T-Mobile Stores Part of Customers' Passwords In Plaintext, Says It Has 'Amazingly Good' Security (vice.com)
T-Mobile Austria admitted on Twitter that it stores at least part of their customer's passwords in plaintext. What this means is that "if anyone breaches T-Mobile (it's only a matter of time), they could likely guess or brute-force every user's password," reports Motherboard. "If the passwords were fully encrypted or hashed, it wouldn't be that easy. But having a portion of the credential in plaintext reduces the difficulty of decoding the hashed part and obtaining the whole password." From the report: "Based on what we know about how people choose their passwords," Per Thorsheim, the founder of the first-ever conference dedicated to passwords, told me via Twitter direct message, "knowing the first 4 characters of your password can make it DEAD EASY for an attacker to figure out the rest." T-Mobile doesn't see that as a problem because it has "amazingly good security." On Thursday, a T-Mobile Austria customer support employee made that stunning revelation in an incredibly nonchalant tweet. Twitter user Claudia Pellegrino was quick to point out that storing passwords in plaintext is wrong, but another T-Mobile customer rep didn't see it that way. "I really do not get why this is a problem. You have so many passwords for every app, for every mail-account and so on. We secure all data very carefully, so there is not a thing to fear," the rep wrote back.
Why would you store the first four characters of every password? Obviously, it is a serious security hole but what possible use is having four letters of a password for the company itself?
knowing the first 4 characters of your password can make it DEAD EASY for an attacker to figure out the rest.
Assuming the password database is leaked and someone wants to crack *just yours* I suppose they'll get it faster.
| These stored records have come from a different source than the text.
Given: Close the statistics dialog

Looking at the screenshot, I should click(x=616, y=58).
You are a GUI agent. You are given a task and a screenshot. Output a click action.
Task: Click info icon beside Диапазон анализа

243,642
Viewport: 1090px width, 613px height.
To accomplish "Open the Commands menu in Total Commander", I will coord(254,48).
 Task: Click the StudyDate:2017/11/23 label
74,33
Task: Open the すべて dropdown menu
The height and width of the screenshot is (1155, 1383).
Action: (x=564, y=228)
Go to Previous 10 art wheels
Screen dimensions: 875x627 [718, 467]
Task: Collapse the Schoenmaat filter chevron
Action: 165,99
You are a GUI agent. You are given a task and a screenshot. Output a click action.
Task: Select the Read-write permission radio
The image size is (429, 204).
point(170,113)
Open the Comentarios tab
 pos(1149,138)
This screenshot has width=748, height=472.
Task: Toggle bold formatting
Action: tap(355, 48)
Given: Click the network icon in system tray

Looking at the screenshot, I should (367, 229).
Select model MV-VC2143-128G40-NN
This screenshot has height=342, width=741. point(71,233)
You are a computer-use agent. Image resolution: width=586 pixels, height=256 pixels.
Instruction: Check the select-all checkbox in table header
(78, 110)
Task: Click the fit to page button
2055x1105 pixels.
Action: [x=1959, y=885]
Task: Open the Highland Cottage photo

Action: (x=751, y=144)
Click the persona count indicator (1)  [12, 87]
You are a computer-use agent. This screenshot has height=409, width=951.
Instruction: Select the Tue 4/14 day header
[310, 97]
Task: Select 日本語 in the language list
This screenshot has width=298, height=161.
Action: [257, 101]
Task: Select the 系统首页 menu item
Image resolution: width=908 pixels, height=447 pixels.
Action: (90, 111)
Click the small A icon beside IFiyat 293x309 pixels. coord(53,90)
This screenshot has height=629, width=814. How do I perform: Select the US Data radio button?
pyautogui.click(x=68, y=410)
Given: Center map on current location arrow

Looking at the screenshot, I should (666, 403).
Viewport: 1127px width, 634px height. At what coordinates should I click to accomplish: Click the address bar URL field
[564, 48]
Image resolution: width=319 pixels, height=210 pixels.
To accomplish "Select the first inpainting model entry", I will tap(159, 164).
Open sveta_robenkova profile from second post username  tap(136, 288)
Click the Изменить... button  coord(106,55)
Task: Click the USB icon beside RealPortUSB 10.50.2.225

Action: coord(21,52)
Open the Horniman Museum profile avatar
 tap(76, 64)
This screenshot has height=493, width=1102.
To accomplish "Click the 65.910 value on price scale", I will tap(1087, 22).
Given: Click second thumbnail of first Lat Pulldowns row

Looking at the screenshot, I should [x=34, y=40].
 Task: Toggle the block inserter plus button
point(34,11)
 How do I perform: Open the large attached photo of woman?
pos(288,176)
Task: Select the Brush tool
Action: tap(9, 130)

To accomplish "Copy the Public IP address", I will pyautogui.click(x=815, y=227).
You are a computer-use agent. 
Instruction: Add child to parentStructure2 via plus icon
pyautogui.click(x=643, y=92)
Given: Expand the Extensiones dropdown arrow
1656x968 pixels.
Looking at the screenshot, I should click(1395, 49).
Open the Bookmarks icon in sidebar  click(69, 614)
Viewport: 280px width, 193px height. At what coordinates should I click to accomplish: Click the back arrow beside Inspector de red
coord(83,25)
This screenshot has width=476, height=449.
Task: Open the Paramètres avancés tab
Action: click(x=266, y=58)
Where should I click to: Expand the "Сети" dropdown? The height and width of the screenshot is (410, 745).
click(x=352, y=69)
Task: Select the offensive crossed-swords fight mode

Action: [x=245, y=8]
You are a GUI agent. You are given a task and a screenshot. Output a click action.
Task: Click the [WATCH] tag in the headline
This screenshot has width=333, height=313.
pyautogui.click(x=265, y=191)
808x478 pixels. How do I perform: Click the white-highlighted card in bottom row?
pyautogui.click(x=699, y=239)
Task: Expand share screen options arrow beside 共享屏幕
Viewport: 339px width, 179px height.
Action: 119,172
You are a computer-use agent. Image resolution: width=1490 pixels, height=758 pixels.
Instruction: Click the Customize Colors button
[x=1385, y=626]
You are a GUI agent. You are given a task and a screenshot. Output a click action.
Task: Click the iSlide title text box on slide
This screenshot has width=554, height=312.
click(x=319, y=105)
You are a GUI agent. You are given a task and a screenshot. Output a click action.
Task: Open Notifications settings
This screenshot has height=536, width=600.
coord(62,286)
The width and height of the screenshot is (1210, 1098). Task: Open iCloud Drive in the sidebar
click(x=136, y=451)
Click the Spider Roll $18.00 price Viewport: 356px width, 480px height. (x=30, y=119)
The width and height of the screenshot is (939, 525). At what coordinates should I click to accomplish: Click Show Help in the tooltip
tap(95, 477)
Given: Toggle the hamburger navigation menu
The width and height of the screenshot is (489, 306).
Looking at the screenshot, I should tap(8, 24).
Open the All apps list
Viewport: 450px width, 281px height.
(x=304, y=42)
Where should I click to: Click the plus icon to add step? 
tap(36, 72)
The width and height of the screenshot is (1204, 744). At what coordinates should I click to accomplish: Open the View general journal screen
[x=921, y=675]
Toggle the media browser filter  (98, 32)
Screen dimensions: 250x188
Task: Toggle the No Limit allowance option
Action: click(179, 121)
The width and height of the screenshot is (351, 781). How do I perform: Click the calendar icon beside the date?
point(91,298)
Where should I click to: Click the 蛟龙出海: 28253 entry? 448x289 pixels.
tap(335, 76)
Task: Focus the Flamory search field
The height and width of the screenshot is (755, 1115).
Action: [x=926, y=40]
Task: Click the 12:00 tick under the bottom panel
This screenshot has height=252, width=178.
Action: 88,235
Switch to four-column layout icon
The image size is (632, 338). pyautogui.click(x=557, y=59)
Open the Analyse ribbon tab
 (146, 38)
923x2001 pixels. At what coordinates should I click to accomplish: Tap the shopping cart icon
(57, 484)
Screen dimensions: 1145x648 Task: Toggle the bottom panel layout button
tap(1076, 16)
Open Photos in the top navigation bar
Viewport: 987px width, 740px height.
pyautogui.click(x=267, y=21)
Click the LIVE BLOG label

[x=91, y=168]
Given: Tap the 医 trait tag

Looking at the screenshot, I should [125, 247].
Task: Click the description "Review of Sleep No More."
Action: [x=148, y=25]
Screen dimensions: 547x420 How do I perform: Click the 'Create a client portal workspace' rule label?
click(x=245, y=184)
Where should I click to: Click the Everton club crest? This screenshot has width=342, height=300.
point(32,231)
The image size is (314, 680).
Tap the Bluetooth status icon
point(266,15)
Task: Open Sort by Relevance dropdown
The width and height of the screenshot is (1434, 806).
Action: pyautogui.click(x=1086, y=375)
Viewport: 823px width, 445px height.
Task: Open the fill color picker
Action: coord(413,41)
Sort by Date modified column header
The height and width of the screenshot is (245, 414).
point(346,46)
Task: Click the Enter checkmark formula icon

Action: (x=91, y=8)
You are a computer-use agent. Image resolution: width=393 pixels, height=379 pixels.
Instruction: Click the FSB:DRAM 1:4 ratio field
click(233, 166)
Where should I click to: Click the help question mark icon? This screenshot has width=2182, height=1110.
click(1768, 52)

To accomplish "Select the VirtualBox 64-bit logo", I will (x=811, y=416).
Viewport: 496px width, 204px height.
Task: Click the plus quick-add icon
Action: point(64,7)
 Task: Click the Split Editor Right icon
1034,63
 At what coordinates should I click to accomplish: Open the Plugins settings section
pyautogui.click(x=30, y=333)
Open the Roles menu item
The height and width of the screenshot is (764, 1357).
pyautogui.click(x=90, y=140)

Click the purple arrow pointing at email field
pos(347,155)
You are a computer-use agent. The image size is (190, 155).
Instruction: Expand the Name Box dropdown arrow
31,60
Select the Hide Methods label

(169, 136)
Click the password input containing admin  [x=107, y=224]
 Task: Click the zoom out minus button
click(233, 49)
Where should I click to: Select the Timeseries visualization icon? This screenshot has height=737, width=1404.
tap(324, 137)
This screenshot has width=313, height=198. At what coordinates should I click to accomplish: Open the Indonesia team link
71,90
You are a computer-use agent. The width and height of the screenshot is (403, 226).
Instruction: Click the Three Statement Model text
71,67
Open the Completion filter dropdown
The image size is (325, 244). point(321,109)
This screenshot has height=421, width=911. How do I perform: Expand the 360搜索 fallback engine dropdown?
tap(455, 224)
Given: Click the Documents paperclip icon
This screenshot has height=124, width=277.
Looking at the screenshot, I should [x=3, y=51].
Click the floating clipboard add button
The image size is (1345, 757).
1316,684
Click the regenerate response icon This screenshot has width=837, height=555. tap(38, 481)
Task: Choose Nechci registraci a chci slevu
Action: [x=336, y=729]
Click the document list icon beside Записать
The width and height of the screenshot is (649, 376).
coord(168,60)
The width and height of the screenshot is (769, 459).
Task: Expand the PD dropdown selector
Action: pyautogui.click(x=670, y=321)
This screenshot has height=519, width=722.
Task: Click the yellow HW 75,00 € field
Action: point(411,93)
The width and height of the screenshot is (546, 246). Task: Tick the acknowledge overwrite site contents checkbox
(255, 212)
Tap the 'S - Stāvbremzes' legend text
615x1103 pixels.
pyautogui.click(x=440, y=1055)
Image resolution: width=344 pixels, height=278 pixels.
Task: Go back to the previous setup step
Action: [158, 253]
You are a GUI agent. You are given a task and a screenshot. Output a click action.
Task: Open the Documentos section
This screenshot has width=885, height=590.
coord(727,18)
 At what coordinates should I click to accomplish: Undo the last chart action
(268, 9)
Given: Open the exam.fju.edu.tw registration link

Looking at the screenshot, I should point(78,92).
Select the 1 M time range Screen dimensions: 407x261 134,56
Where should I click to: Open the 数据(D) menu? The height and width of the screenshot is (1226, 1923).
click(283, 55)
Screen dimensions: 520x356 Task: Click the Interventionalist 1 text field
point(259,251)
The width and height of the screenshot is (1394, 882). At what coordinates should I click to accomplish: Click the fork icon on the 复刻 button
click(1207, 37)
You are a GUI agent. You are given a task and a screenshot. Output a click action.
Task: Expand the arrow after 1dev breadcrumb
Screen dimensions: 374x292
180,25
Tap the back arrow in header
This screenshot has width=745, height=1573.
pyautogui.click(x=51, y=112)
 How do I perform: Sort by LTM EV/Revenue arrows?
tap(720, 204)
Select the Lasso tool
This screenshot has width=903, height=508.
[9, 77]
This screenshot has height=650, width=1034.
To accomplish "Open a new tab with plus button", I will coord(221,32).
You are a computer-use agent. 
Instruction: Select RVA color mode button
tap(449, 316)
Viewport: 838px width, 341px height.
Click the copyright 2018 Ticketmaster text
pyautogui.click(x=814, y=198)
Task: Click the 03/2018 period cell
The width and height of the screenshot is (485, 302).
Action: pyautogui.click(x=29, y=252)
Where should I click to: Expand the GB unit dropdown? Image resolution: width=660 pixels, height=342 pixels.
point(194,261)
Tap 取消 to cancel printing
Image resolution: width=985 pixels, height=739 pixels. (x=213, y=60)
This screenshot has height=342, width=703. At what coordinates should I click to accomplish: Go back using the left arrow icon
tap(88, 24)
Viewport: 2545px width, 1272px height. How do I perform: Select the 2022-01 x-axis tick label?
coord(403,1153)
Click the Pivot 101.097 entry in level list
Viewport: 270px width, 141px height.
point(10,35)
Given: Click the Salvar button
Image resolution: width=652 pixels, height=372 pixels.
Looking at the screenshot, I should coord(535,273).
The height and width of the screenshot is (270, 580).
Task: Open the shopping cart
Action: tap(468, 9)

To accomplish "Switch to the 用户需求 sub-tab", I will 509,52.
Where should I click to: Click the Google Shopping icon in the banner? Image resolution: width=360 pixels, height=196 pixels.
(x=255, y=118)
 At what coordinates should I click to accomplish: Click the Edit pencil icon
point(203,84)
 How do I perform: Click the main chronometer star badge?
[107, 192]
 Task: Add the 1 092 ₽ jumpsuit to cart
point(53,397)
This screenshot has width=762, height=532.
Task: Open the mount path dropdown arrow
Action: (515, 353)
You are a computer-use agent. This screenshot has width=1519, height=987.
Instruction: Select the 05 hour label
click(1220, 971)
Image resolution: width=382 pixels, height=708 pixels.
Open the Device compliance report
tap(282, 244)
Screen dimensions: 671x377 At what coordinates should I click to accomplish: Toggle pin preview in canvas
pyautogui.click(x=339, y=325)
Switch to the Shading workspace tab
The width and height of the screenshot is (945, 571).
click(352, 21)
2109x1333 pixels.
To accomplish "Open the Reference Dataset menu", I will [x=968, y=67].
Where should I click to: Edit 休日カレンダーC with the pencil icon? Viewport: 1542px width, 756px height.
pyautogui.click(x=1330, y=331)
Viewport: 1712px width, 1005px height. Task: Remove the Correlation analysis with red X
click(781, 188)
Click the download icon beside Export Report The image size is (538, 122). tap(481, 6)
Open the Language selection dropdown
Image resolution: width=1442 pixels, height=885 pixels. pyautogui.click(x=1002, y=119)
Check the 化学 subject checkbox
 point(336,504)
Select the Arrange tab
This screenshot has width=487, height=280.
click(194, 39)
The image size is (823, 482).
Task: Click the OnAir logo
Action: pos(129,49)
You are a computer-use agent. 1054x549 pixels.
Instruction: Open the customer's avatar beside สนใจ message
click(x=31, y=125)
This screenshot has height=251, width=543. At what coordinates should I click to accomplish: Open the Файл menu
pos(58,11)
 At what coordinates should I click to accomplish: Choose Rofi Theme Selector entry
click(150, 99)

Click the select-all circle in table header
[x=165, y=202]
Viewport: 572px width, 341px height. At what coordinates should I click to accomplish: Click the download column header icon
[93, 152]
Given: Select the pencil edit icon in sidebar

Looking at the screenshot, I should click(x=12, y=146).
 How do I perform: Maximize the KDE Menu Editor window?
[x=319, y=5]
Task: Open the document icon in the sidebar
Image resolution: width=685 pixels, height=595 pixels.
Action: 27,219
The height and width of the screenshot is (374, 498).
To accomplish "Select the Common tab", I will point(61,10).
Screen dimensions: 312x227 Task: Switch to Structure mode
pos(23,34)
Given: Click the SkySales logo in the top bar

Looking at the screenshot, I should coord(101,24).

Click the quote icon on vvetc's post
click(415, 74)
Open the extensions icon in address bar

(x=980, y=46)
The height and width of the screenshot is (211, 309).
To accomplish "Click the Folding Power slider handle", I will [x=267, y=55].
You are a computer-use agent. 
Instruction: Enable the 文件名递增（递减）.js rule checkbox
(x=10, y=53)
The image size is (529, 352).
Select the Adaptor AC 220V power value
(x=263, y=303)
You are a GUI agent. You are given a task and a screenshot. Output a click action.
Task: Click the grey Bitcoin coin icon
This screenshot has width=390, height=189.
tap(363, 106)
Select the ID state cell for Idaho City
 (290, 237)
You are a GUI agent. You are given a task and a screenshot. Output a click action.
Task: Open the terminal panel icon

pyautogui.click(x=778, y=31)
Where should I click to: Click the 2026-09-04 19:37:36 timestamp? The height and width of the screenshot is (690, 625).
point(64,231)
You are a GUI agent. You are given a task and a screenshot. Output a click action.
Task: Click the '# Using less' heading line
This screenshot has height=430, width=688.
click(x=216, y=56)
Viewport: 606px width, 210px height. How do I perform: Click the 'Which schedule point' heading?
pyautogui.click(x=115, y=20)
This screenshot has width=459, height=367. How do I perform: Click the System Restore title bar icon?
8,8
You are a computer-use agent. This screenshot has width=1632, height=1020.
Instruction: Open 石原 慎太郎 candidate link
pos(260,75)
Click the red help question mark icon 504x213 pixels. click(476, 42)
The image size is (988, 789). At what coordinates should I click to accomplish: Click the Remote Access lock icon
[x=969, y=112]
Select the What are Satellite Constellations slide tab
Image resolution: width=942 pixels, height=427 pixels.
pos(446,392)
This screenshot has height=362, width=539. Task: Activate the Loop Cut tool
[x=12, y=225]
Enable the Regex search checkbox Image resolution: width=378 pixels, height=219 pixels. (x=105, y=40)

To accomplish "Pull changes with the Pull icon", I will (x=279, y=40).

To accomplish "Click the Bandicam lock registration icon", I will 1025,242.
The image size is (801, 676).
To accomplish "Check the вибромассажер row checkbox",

But if you used a good password it won't happen for a long time and by then hopefully you will have been alerted to the leak.
Reading between the lines, it sounds like they store the entire password in plain text.
Now, it might be that the agent doesn't understand that passwords aren't normally stored in plain text. You don't "need" to store passwords in order for users to log-in with their password. But that's hard for non-technical people to understand.
They had to go out of their way if they've stored the first four characters in plain text! They'd need an additional attribute in a database table just for that, and I just can't imagine this happening without every developer within shouting distance noticing and objecting. There would have to be a very good reason, and there would have to have been a great deal of discussion and justification.
I would love to hear the "why" if this is actually the case.
You don't need the password in plain-text to deal with lost passwords. You have a protocol for the customer to prove their identity, and then you provide a way to reset the password - whether directly by the customer or manually be a customer service rep.
Please, every T-Mobile customer: please change your password RIGHT NOW to f*** + 12 random characters!
Despite giving them instructions that all orders should use the password I selected, T-Mobile allowed some tweaker that stole my phone info out of my car to call their phone payment system and make 11 approximately 11 dollar payments to my account, each with a different stolen credit card number, presumably to test the numbers and see if they had been deactivated yet. I immediately called T-Mobile to inform them there had been a mistake, and other people's money had been deposited to my account, and they should reverse the transactions. They're response? "We can't do anything about those transactions until the card owner complains to us, and we can't even tell you any information about the accounts used for the payments because of privacy!" Seriously??? Of course, as the card holders noticed the fraudulent transactions, T-Mobile started fining me $35 for each transaction that didn't go through, then insisted that all payments be made IN CASH in person at a T-Mobile store since they couldn't trust me after all those payments I made didn't go through! That was after their customer support insisted the problem was with my bank and I needed to clear it up with my bank despite my repeatedly telling him none of the bad transactions were made from my account. He then made a note on my account saying "customer refused to cooperate" and hung up on me. So I switched to AT&T.
I've abandoned my search for truth; now I'm just looking for some useful delusions.